ASU entomologist receives highest honors in Germany


Professor Bert Hölldobler was awarded the Ernst Jünger Prize for Entomology, a prize given once every three years by the government of Württemberg (a state in Germany) in memoriam of the late Ernst Jünger, a great novelist and entomologist. Jünger was a prodigious author who received the Humboldt Society Gold Medal (1981), and Goethe Prize (1982), but was also an internationally recognized beetle enthusiast. His insect collection was reputed to be in excess of 40,000 specimens. The award to Hölldobler was made June 18 at the Schloss (castle/palace) of Baron von Stauffenberg, nestled in southern Germany.
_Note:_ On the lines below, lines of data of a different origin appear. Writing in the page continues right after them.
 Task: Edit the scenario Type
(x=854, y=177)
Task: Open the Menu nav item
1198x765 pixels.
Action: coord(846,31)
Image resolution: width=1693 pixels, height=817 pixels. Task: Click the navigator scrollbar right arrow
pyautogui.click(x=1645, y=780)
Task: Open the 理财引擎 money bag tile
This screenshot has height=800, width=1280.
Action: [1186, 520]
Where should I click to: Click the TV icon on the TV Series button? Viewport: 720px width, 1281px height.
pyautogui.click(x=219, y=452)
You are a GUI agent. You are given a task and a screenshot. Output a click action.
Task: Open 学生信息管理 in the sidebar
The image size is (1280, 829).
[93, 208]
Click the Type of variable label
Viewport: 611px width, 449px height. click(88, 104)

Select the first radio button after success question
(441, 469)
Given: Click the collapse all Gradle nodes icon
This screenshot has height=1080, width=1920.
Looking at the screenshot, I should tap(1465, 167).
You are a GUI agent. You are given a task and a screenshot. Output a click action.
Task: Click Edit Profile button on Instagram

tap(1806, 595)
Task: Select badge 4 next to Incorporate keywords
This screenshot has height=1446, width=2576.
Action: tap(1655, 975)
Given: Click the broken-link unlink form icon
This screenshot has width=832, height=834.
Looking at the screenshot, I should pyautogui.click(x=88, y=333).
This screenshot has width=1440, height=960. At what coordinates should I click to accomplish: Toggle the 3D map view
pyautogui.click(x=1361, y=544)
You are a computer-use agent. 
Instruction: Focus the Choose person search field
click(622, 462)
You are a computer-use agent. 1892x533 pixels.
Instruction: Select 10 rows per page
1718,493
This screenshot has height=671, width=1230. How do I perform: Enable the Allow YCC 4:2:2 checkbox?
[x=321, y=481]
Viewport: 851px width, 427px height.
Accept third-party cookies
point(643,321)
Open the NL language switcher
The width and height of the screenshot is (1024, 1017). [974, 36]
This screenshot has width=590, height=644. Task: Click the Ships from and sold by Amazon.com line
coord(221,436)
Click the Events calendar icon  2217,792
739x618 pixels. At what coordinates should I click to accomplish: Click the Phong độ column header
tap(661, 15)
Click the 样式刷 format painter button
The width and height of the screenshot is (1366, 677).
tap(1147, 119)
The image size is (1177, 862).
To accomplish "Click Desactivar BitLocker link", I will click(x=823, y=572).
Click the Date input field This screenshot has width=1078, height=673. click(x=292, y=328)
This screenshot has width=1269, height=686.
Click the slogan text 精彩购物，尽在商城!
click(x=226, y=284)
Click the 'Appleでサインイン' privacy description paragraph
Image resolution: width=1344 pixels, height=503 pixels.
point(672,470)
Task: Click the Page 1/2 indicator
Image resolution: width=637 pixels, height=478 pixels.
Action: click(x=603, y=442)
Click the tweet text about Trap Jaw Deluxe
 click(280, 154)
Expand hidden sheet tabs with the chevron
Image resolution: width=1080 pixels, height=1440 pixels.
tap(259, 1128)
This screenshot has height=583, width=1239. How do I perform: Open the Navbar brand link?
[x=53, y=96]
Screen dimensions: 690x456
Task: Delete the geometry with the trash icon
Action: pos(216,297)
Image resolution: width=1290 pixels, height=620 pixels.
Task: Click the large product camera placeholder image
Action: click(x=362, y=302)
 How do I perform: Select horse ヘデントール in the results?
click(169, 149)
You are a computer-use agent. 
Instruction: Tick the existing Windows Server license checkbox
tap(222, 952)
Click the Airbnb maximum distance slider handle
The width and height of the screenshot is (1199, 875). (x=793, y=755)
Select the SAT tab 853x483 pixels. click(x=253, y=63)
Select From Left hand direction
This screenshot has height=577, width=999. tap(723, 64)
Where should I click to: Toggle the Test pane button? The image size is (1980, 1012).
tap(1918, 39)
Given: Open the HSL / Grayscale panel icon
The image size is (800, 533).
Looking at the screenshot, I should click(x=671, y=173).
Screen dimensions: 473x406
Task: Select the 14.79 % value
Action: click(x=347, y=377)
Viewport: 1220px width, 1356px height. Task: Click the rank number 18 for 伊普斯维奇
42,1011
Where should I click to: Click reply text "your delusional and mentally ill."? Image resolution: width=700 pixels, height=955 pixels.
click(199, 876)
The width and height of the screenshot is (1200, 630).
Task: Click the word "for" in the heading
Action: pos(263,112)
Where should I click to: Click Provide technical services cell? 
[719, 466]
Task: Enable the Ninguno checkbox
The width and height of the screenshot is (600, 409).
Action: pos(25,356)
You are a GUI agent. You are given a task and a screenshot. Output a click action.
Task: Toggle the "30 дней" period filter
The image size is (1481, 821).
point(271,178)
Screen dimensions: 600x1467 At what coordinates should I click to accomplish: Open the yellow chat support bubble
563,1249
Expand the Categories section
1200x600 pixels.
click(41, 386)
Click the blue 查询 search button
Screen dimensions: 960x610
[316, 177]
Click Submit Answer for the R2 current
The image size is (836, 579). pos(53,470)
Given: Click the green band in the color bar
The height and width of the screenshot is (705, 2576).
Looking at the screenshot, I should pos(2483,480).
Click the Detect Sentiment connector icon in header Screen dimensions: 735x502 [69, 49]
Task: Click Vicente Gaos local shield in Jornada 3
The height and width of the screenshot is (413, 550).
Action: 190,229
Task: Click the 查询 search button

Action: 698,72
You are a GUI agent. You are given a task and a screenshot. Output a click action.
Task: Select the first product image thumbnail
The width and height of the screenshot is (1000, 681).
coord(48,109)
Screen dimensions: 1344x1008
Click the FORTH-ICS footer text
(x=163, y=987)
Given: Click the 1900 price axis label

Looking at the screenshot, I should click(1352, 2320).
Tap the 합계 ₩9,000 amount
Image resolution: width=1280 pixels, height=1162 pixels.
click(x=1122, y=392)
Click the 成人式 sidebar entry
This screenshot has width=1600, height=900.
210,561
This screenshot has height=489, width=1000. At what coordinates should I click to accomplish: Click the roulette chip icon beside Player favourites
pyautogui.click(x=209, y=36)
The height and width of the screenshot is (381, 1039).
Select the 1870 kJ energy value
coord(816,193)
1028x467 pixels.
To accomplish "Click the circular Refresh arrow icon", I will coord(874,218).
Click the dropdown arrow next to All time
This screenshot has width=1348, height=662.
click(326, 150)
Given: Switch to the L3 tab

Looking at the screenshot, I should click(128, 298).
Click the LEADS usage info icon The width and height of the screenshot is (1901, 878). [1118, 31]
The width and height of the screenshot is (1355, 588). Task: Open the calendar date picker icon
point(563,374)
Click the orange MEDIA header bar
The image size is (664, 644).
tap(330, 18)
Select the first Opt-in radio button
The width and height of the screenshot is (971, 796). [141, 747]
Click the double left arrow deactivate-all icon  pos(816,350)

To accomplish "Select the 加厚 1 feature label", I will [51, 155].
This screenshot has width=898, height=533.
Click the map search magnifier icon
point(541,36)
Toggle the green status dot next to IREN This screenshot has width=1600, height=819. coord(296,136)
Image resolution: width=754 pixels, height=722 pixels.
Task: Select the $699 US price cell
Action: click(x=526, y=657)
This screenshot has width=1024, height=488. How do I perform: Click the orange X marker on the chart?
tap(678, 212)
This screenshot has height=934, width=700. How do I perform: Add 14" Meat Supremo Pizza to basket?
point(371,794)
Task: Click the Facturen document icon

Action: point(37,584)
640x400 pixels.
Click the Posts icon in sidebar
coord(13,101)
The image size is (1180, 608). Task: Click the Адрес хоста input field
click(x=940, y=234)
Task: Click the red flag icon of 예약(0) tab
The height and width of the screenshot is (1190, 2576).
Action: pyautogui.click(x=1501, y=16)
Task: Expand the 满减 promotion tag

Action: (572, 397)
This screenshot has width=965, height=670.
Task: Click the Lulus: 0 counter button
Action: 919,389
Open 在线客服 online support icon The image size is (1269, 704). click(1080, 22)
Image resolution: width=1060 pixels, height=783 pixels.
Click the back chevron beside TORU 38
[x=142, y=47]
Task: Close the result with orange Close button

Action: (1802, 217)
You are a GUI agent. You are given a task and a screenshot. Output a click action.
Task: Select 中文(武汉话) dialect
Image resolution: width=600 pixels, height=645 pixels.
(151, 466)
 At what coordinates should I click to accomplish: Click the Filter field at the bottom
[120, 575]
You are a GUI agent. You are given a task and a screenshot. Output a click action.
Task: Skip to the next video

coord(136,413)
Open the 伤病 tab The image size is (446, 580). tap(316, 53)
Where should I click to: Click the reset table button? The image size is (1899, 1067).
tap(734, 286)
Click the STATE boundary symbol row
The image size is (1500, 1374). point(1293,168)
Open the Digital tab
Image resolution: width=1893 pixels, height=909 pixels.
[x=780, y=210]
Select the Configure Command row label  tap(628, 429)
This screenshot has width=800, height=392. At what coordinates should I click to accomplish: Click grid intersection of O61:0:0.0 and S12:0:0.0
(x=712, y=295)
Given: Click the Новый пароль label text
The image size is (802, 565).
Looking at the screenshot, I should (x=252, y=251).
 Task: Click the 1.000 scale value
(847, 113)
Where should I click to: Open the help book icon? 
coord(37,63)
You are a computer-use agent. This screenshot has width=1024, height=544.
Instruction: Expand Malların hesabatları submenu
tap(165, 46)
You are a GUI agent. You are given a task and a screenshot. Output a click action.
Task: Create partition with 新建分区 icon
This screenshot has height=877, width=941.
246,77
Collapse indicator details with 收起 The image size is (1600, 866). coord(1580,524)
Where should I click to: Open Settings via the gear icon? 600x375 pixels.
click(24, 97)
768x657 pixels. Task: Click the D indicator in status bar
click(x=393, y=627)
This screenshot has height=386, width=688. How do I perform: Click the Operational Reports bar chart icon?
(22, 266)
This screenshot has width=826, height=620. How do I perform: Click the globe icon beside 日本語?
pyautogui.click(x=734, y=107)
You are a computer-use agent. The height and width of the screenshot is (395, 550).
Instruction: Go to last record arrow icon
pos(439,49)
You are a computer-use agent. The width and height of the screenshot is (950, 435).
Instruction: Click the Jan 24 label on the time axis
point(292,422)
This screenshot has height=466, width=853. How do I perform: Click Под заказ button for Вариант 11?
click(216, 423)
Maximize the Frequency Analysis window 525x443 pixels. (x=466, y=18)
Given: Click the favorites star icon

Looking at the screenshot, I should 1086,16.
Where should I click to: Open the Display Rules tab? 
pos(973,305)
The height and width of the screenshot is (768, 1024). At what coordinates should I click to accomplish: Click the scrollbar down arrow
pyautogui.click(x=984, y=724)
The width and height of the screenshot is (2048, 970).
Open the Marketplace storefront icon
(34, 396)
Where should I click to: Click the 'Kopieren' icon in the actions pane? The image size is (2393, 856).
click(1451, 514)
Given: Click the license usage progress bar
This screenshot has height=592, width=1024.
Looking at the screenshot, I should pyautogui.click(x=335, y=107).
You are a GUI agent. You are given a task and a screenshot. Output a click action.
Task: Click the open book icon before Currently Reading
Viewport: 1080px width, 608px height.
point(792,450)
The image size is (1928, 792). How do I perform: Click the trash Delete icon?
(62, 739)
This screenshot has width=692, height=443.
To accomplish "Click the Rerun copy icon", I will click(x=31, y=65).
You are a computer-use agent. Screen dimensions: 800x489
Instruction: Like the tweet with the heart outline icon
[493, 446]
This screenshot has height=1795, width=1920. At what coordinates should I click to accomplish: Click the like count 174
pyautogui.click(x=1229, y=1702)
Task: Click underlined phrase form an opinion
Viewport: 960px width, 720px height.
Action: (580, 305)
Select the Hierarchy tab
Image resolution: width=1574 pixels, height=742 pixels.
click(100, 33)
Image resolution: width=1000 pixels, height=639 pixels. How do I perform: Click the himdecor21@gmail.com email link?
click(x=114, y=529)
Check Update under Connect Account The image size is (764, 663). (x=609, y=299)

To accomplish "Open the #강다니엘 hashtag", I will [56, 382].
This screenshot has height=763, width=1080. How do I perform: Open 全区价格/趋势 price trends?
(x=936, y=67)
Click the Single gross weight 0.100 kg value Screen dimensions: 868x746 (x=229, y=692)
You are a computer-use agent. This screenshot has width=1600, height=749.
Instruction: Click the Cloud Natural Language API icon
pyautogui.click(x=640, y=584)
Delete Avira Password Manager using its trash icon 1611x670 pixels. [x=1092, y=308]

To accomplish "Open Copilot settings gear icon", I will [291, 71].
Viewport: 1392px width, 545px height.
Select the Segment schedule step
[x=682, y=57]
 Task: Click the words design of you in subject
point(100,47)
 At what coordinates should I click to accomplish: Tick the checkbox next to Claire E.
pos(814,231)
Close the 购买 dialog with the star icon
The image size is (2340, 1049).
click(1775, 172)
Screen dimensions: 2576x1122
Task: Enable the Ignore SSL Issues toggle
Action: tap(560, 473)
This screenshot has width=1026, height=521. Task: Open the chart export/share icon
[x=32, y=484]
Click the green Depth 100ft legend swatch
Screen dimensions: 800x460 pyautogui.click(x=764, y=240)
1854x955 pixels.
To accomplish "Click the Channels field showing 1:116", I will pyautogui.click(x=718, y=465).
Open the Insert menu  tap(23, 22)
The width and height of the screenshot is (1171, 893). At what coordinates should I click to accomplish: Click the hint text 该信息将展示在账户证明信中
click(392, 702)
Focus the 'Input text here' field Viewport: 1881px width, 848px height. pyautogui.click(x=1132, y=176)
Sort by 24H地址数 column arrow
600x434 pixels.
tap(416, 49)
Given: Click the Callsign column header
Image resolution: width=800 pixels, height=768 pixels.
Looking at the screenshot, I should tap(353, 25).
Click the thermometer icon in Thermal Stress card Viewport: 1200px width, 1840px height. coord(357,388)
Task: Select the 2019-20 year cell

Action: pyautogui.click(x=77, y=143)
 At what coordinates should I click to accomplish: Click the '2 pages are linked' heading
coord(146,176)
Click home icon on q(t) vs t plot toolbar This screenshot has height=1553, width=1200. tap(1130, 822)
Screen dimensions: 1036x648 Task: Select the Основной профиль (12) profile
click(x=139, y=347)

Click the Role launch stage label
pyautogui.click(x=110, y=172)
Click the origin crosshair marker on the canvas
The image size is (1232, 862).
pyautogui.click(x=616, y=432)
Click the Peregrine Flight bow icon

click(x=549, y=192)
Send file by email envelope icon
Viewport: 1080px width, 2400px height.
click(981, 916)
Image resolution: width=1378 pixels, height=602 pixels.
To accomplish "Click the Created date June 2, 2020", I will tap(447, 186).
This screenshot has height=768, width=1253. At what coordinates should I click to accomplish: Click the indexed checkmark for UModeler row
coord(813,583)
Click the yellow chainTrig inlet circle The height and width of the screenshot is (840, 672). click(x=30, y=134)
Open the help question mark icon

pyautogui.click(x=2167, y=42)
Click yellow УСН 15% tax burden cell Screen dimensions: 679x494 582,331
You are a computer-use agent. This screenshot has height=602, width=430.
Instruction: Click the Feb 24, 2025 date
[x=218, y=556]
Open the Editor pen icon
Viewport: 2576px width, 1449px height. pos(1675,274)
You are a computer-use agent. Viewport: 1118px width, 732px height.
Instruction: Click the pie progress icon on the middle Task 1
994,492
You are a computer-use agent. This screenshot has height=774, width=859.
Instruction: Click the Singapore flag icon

Attendees included political dignitaries, local officials, members of the German Science Council and the Von Stauffenberg family, in addition to ASU Foundation Professor, Robert Page, Jr., dean of ASU’s School of Life Sciences. It should be noted that one member of the von Stauffenberg family, Colonel Claus Schenk Graf von Stauffenberg, rose to fame when he planted a bomb in Hitler’s bunker in an attempt to assassinate Hitler in 1944. An attempt which failed.

Hölldobler’s groundbreaking work with social insects, most particularly ants, has taken him from Argentina, Australia, Costa Rica, French Guiana ,Germany, Finland, Kenya, India, Jamaica, Panama, Sri Lanka to Arizona, Florida, New England, New Mexico and Texas in the United States.

Hölldobler is a member of the National Academy of Sciences, the American Academy of Arts and Sciences, the American Philosophical Society and the German National Academy of Sciences (Leopoldina). He has authored or coauthored more than 300 scientific research papers and received the Pulitzer Prize in 1991 for his book, The Ants, coauthored with Edward O. Wilson. Hölldobler has received a number of international prizes, including the Gottfried-Wilhelm-Leibniz-Prize of the German Science Foundation (1990); Karl Ritter von Frisch Medal and Science Prize of the German Zoological Society (1996); Körber-Prize for the European Sciences (1996); Benjamin Franklin-Wilhelm v. Humboldt Prize of the German-American Academic Council (1999); Werner Heisenberg-Medal of the Alexander v. Humboldt-Foundation (2003); Alfried - Krupp Wissenschaftspreis (2004); Treviranus-Medal of the German Society of Biologists (2006); and Lichtenberg Medal (2010), the highest honor that the Göttingen Academy of Sciences, one of the oldest academies in Germany, bestows.